Work had started on May 1 of that year, and within a few short months, the station was complete with modern amenities including a barbershop and restaurant. The terminal was designed by Geyer & Neuffer, with Charles H. Shook & Co. as contractors. This impressive facility was necessary to accommodate the 250,000 Greyhound passengers in 1928, with 10 buses traveling the route from St. Louis to Pittsburgh and 19 buses from Covington to Detroit stopping here daily.

While a marvel of its time, by 1940 Greyhound required a new facility due to a proposed post office addition. This new Union Bus Station location was found at 201 West 1st Street. The streamline moderne design would cost $150,000 with new sawtooth loading platforms and serve six companies in addition to Greyhound. These were Germantown-Dayton, Dayton & Xenia, Cincinnati & Lake Erie, Dayton & Northern, King Brothers, and Ohio Bus Lines. The new station opened March 9, 1940 with Greyhound as the owner, collecting a commission from the ticket sales of smaller lines.

By the 1970s, the station and downtown Dayton were losing their shine, and a modern station was desired to boost bus travel. Therefore, the city offered Greyhound $500,000 for their station site, on which a parking garage would be built. In turn, Greyhound would move into the under-construction municipal Transportation Center at 5th and Jefferson streets. The Transportation Center opened on February 1, 1974, with a 1,400 space parking garage, but the bus station would not be ready to use until late 1975.

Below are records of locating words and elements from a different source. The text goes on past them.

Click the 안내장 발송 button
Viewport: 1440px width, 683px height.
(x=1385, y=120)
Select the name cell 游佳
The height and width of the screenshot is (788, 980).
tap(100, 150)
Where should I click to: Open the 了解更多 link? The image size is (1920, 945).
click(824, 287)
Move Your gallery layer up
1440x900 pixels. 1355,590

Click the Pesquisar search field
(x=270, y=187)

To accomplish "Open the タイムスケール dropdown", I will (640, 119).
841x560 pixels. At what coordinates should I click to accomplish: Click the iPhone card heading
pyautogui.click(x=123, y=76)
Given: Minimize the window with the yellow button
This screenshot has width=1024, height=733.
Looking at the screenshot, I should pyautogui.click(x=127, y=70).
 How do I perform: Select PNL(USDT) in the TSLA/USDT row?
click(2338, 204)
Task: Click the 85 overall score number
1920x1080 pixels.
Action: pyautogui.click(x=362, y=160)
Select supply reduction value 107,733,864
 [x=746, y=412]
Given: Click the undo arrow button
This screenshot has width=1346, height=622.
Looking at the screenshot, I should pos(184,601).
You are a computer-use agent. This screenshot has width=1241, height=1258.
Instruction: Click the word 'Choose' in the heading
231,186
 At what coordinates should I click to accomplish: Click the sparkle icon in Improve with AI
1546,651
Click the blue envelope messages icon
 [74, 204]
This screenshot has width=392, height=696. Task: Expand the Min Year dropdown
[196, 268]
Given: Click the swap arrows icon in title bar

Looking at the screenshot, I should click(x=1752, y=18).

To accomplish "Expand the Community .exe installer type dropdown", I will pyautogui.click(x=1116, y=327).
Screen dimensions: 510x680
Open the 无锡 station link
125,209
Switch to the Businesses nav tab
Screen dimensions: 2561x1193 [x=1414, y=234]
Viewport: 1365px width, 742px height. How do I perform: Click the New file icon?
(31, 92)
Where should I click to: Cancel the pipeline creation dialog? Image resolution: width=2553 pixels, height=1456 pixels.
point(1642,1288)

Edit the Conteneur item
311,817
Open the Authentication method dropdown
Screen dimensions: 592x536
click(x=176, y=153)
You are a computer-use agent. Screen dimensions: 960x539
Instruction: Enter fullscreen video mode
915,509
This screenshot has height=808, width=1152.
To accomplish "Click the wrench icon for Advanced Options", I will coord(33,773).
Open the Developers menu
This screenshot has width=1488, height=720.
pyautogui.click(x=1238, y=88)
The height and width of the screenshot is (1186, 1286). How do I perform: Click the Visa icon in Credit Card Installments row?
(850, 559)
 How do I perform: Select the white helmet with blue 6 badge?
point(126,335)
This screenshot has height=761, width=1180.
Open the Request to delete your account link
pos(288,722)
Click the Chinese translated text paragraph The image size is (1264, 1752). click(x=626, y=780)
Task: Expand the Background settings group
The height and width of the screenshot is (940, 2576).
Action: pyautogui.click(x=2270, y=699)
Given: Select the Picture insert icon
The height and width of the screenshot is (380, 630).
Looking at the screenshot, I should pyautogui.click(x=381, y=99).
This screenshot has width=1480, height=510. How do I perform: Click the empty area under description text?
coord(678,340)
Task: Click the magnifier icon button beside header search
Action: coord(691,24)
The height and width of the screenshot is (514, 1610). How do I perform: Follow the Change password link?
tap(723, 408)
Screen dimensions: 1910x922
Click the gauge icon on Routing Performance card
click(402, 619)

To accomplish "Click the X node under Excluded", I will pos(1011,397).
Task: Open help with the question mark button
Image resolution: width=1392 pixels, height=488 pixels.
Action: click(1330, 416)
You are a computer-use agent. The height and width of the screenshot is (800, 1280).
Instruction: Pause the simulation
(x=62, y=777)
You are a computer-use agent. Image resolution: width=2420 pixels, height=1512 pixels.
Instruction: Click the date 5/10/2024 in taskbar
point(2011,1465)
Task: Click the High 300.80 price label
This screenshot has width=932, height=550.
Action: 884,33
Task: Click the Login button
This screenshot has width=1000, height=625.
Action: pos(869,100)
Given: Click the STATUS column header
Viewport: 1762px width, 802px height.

The Transportation Center, designed by Brown & Head & Associates, would incorporate a Post House restaurant, game room, cafeteria, eight bus bays, and a 48-seat waiting area. At 11:45pm on December 10, 1975, the last bus departed the old station bound for Panama City, Florida. The new station welcomed its first bus at 12:05am on the 11th, bound for Miami, Florida.

===Trotwood stations===

In 2009, the city proposed that Greyhound move to the Trotwood RTA hub. This would net the RTA $100,000 a year for the lease, while improving east–west bus service, which would have a stop closer to I70 and no longer have to go downtown. At the time, Greyhound had 19 buses serve Dayton on a daily basis. Greyhound moved to the hub in October 2009, with associated upgrades under construction from late 2010 to spring 2011.

A 2017 study identified Dayton as a "pocket of pain" due to a lack of quality intercity transportation options, noting that Dayton was the largest city without a bus or train stop in urban core in the country. In October 2019, the agreement between Greyhound and the RTA was allowed to expire, with Greyhound moving half a mile to a former Loanmax building. The converted station opened on October 30, 2019.